Dictatorship is not a solution to terrorism.

-- JEFF GORSKY

Arlington, Va.

Help Is on the Way

There's an old line about PR that goes something like this: "I don't care what you say about me . . . just spell the name right." Too bad your reviewer, Chris Lehmann, couldn't meet even that low standard in his acerbic review of my book SHAM: How the Self-Help Movement Made America Helpless (Book World, July 10).

Lehmann's accuracy problems begin with his mangling of the all-caps title, which is not a "ponderous author-coined acronym for 'Self-Help and Motivation,' " as he alleges, but a natural shorthand for a phrase -- "Self-Help and Actualization Movement"--that was in common usage long before I decided to write SHAM. How does a reviewer get the title wrong? Maybe Lehmann needs to do a bit more background research on his topic before he sits down at the computer in another one of his bilious moods.

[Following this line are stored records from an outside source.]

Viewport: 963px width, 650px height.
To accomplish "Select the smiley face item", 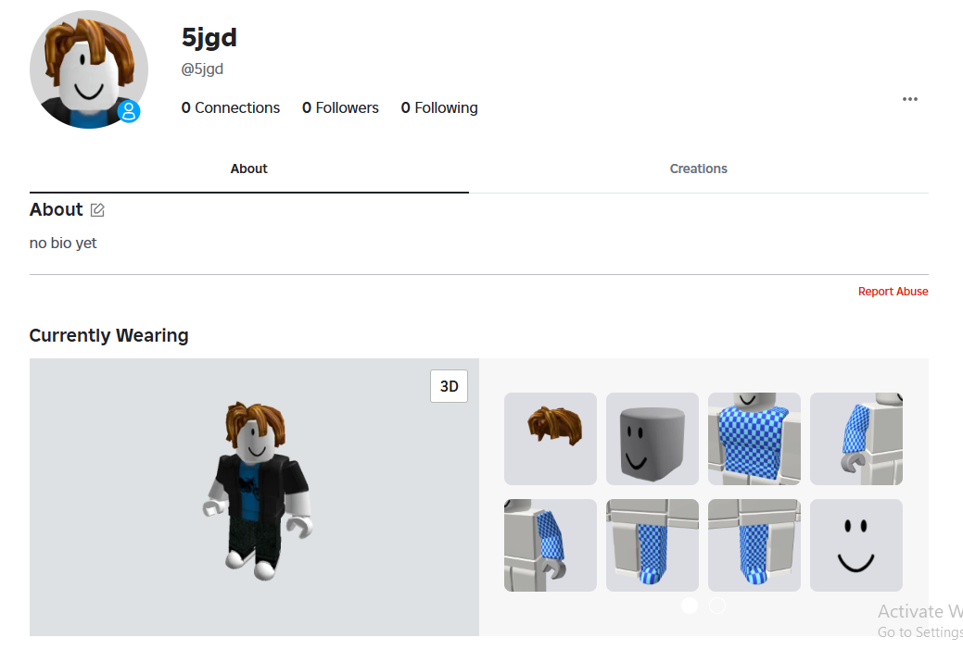I will pos(856,545).
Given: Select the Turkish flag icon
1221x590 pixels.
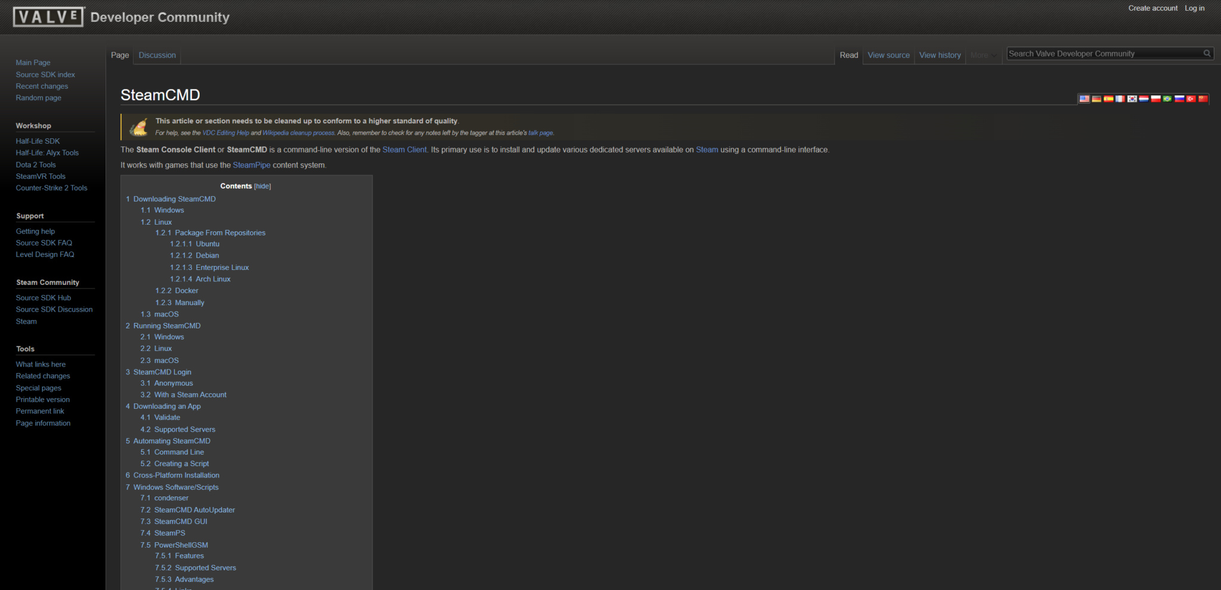Looking at the screenshot, I should pos(1191,99).
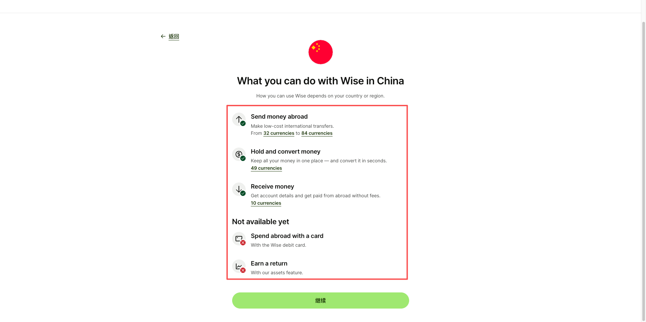Open the 32 currencies link
This screenshot has width=646, height=322.
tap(279, 133)
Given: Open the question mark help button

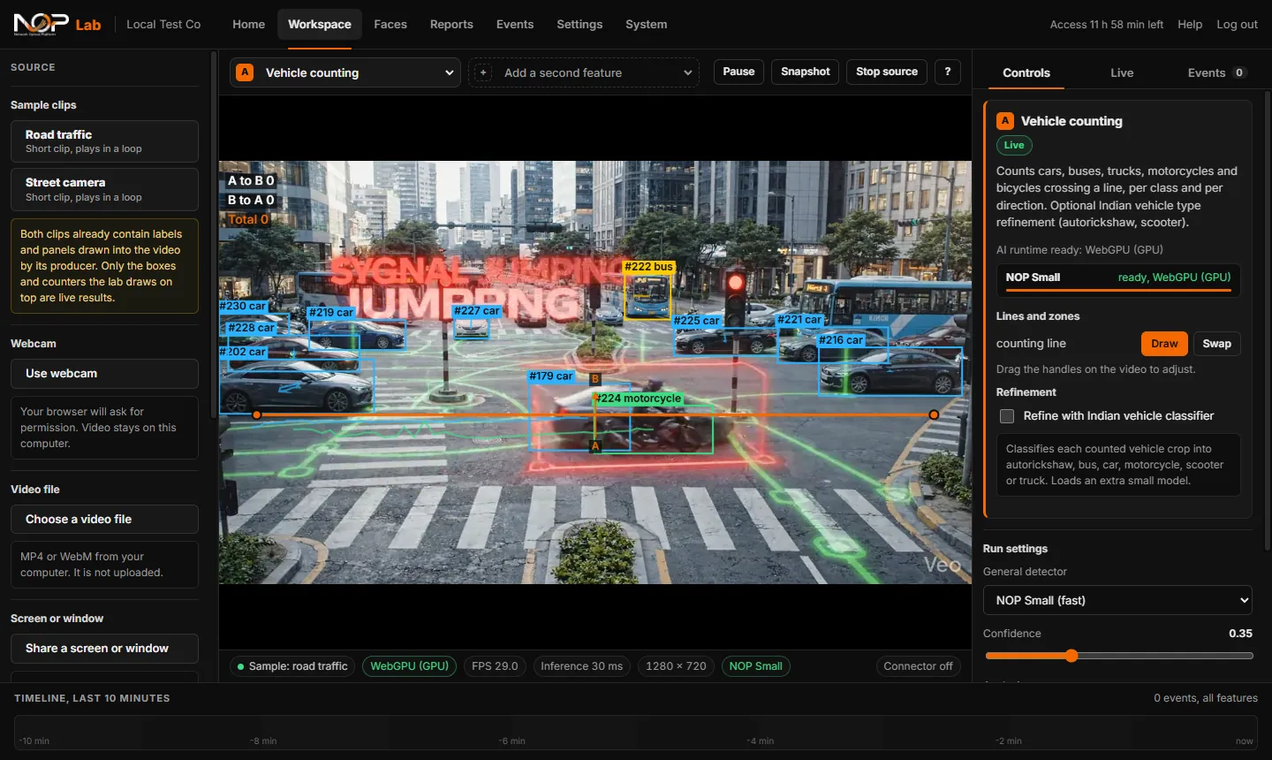Looking at the screenshot, I should pos(948,72).
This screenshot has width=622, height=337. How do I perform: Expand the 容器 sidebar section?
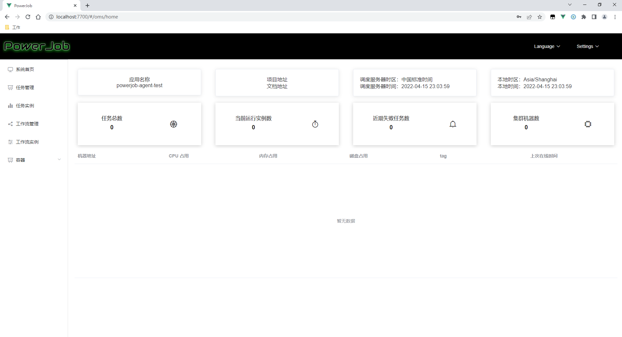(x=59, y=159)
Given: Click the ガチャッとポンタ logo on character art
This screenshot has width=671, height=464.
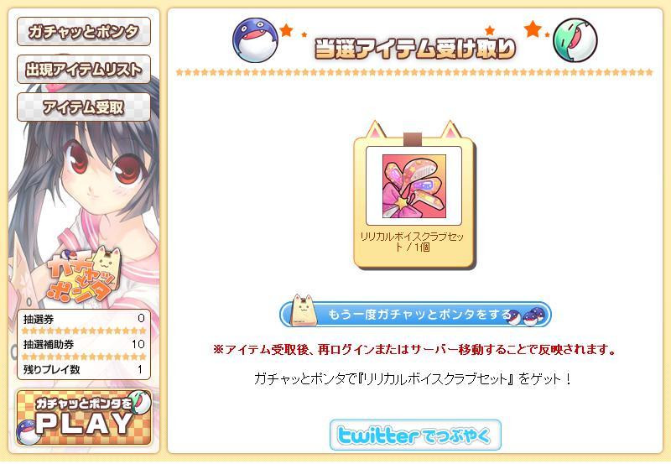Looking at the screenshot, I should tap(84, 274).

A few questions for my intrepid critic:

If the paradoxical truism I argue about the self-help movement's dependency on repeat business is in fact so "obvious," then why hasn't it been documented before, and why does self-help continue to enjoy the hold it has over so many millions of otherwise intelligent, culturally savvy followers?

If my sections on the various self-help gurus are to be dismissed as "thumbnails," why has so little of this information appeared comprehensively in print before now?